I have an array like so:
@switch_ports = ()
and then want to add 50 instances of this hash, to the switch_ports array.
%port = (data1 => 0, data2 => 0, changed => 0)
However, if I push my hash to the array:
push(@switch_ports, %port)
and I do print @switch_ports
, I just see:
data10data20changed0
so it just seems to be adding them to the array, (joining them) and if I try and loop the array and print the keys, it also fails.
Can you store a hash in an array?
Can you have an array of hashes?
I'm trying to get this:
switchports
0
data1
data2
changed
1
data1
....
thus:
foreach $port (@switchport) {
print $port['data1']
}
would return all of the data1 for all of the hashes in the array.
In Perl, array and hash members must be a single value. Before Perl 5.0, there was no (easy) way to do what you want.

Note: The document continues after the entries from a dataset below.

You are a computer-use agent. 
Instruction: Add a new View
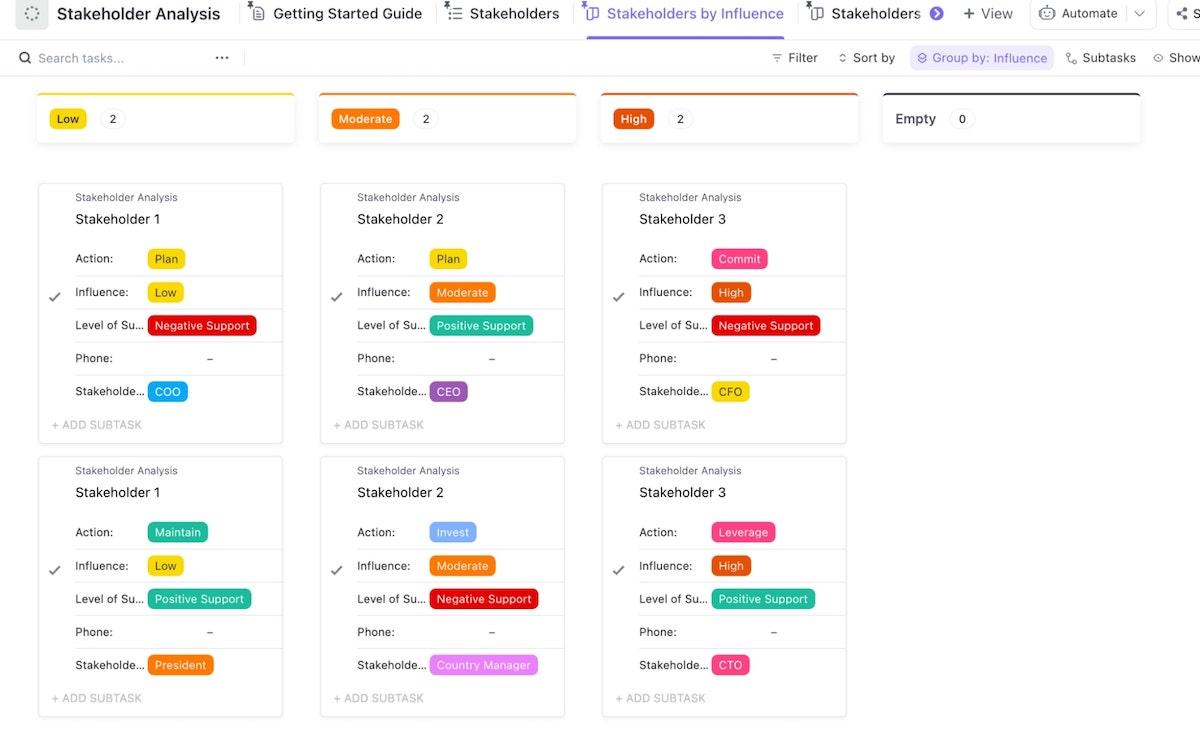click(987, 14)
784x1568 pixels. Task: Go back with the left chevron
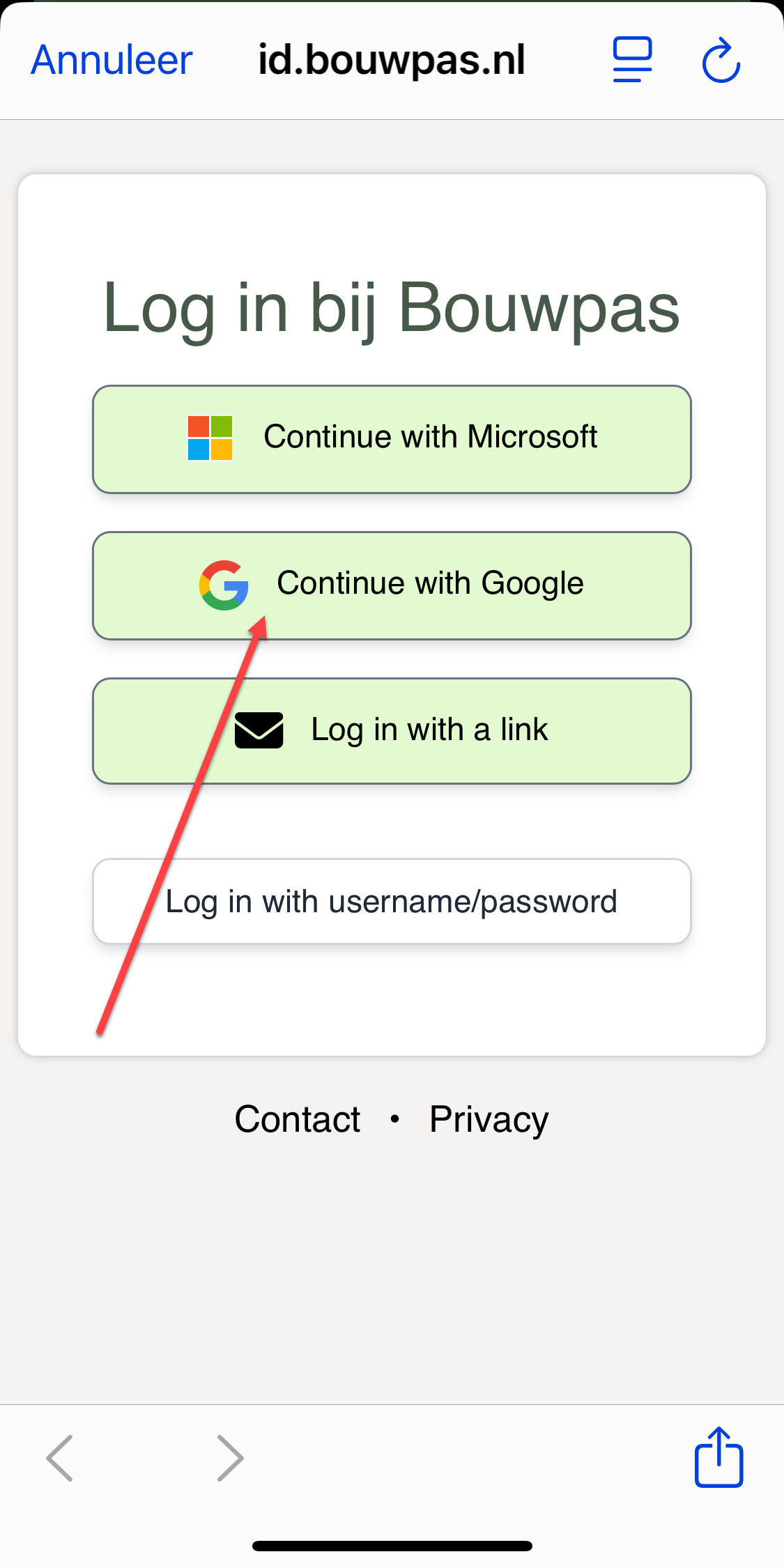coord(60,1458)
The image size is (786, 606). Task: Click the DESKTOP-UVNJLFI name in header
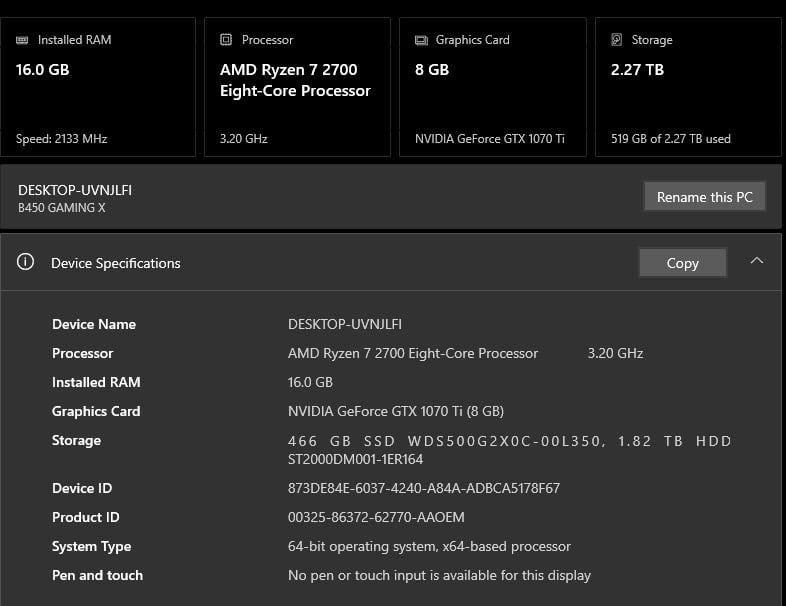pyautogui.click(x=75, y=190)
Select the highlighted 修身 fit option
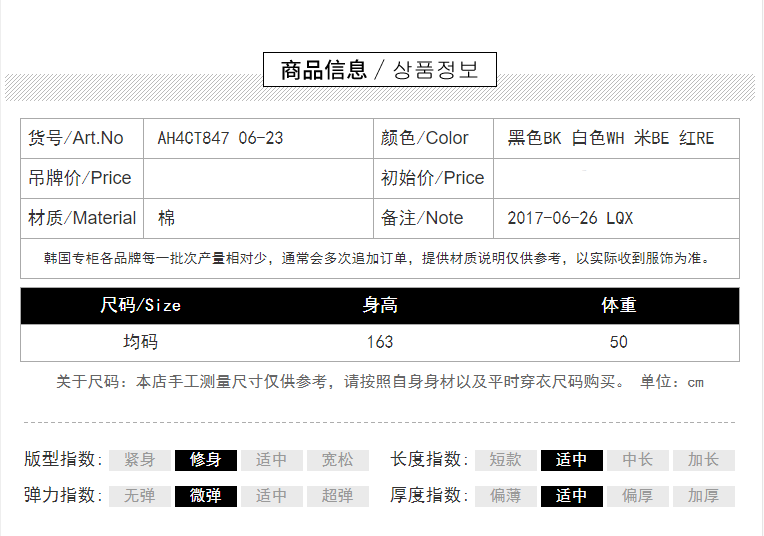 [x=206, y=460]
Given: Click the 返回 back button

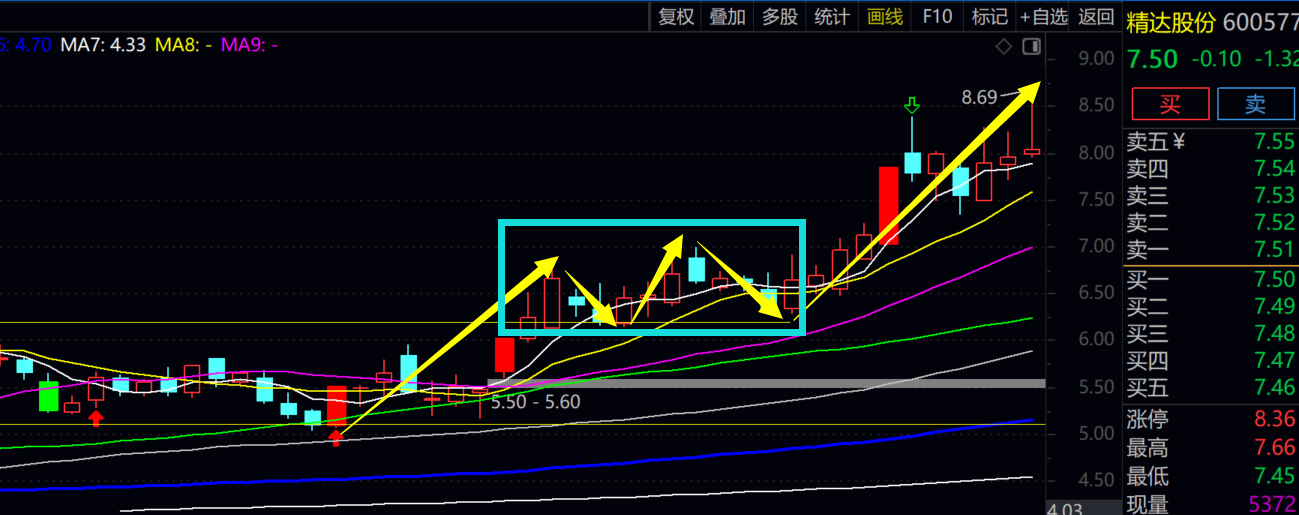Looking at the screenshot, I should pos(1097,16).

However, in Perl 5 you can now use a reference to your hash. A reference is simply the memory location where the item is being stored. To get a reference, you put a backslash in front of the variable:
use feature qw(say);
my $foo = "bar";
say $foo; #prints "bar"
say \$foo; #prints SCALAR(0x7fad01029070) or something like that
Thus:
my @switch_ports = ();
my %port = ( data1 => 0, data2 => 0, changed => 0 );
my $port_ref = \%port;
push( @switch_ports, $port_ref );
And, you don't have to create $port_ref
:
my @switch_ports = ();
my %port = ( data1 => 0, data2 => 0, changed => 0 );
push( @switch_ports, \%port );
To get the actual value of the reference, simply put the symbol back on front:
#Remember: This is a REFERENCE to the hash and not the hash itself
$port_ref = $switch_ports[0];
%port = %{$port_ref}; #Dereferences the reference $port_ref;
print "$port{data1} $port{data2} $port{changed}\n";
Another shortcut:
%port = %{$port[0]}; #Dereference in a single step
print "$port{data1} $port{data2} $port{changed}\n";
Or, even shorter, dereferencing as you go along:
print ${$port[0]}{data1} . " " . ${$port[0]}{data2} . " " . ${$port[0]}{changed} . "\n";
And a little syntactic sweetener. It means the same, but is easier to read:
print $port[0]->{data1} . " " . $port[0]->{data2} . " " . $port[0]->{changed} . "\n";
Take a look at Perldoc's perlreftut and perlref. The first one is a tutorial.